▸ Task goal:
Look for the string "width" in the listing below, then copy every line that has it.

▸ Exercise data:
*** Block opens ***

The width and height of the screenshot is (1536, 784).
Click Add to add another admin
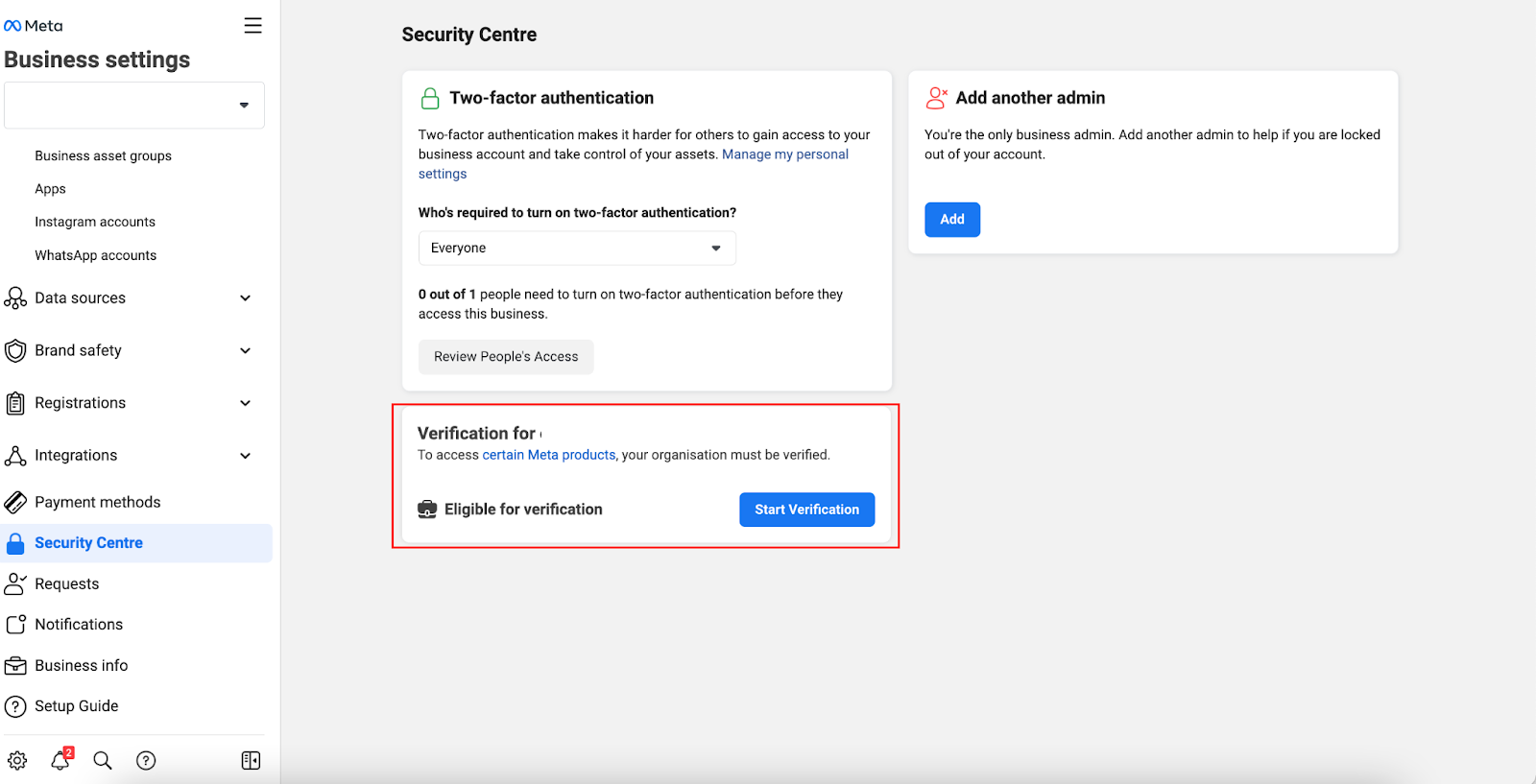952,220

*** Block closes ***
*** Block opens ***

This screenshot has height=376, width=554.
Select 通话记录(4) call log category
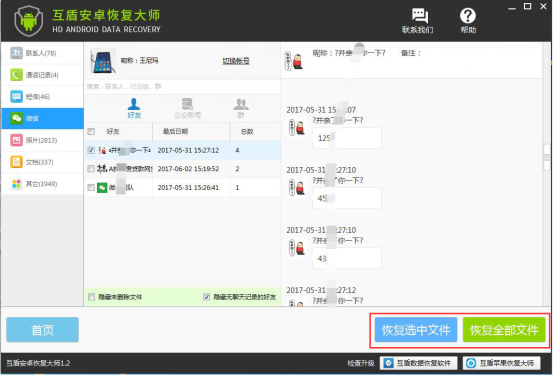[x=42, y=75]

*** Block closes ***

▸ Answer area:
The width and height of the screenshot is (1536, 784).
This screenshot has height=376, width=554.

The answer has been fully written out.